We took her to a local “vet”, which is not common in this area and when you do find one its usually a livestock vet with very little interest in dogs. The woman reluctantly lifted Yogi’s eyelid, mentioning the obvious that she was dehydrated and handed over worm tablets and a multivitamin syrup and sent us on our way.

Yogi 16Despite our attempts to fatten and clean Yogi up so that she would look more appealing to any potential adoptee parents, nobody was interested. This feisty little creature was already barking at the bigger dogs after just a few days of care and food.
Our attempts at contacting animal rescue groups in Colombo to take her in, were futile. Inundated with daily calls for help, they are all already under so much pressure and pushed to their limits, both financially and in terms of numbers they can handle.

Yogi 12


Yogi  started looking a little stronger and we decide to use the recommended dosage for deworming. This turned out to be a big mistake – a few hours later, with a rectal prolapse and looking like all her intestines were about to leave her body we knew we had to get her off to a proper vet if she was to stand any chance of surviving.

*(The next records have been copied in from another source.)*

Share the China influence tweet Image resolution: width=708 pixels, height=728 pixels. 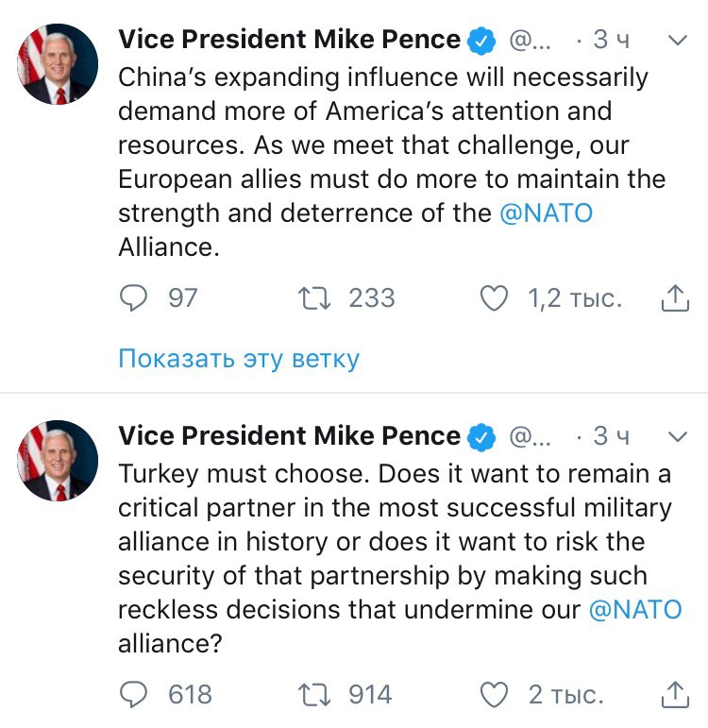[x=673, y=298]
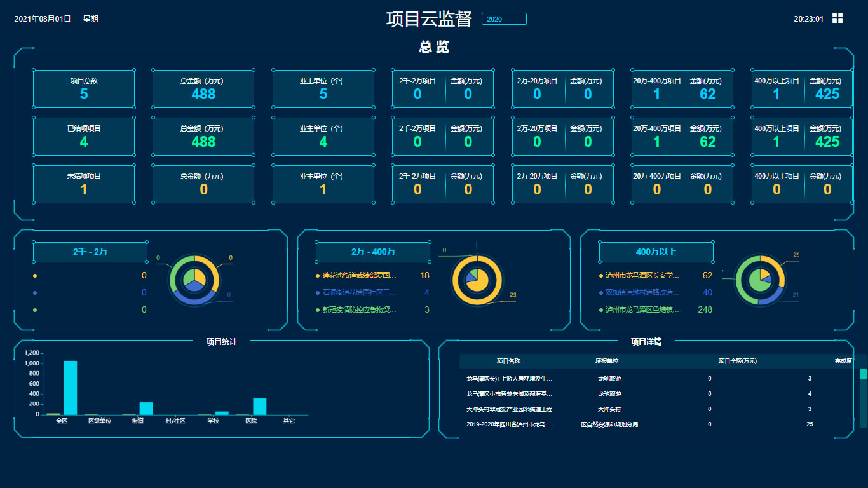Click the 2万 - 400万 donut chart
This screenshot has width=868, height=488.
tap(477, 279)
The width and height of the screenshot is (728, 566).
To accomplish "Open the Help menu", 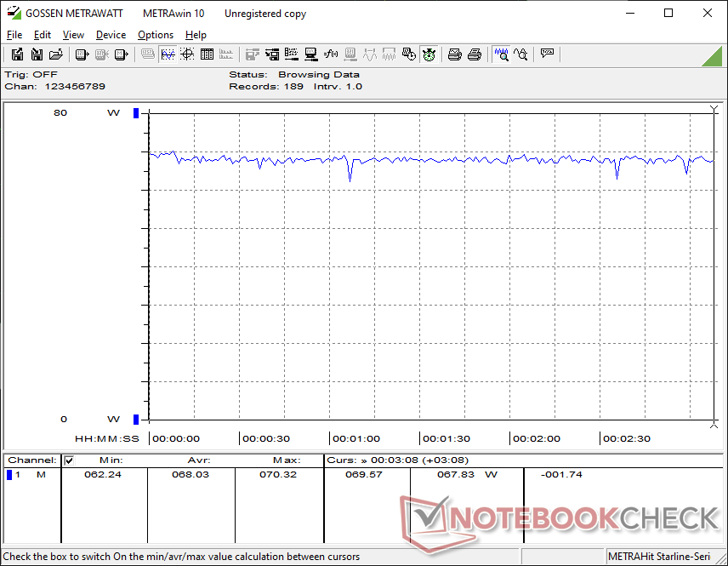I will pyautogui.click(x=196, y=35).
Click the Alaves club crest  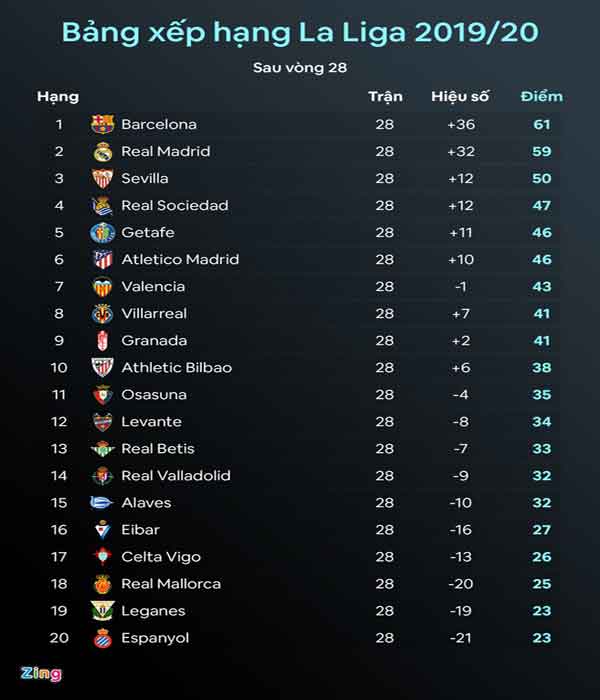pos(102,503)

Racing towards Colombo, our desperate calls were heeded by Animal SOS Sri Lanka,  who offered to take her in despite their resources being beyond capacity and strained financially. This was her only chance, she was so weak in the car and wouldn’t drink anything and once again we thought she would die.

250  kms and 6 hours of non stop driving like a deranged local bus driver we arrived near the surfing hotspot of Midigama. We were met with some of the Animal SOS staff and vets,  who treated Yogi with such care and a genuine concern for her well being.  A few tests later and she was diagnosed with Babesia, but they refused to give up on her. We realised later on that this is their approach to every animal that comes in there. They will do everything possible against all odds. Despite a very shaky start and doubts about her strength, Yogi pulled through, but sadly many don’t.

Beach dogs, street dogs, jungle dogs – call them what they may, nobody wants to take responsibility for them and that a volunteer organisation like this has to pick up the pieces is disgraceful. Many local organisations are unwilling to help and the locals consider them a nuisance factor. The Government solution is to “destroy” the street dogs.

Animal SOS, Sri Lanka,  is a free ranging sanctuary, working tirelessly around the clock to save and rehabilitate so many desperate dogs and cats. They also operate  neutering/rabies vaccination programmes in the local area, adoption schemes and animal welfare education amongst others. They are a charity funded rescue centre and for more info on what they do and how you can help please read this.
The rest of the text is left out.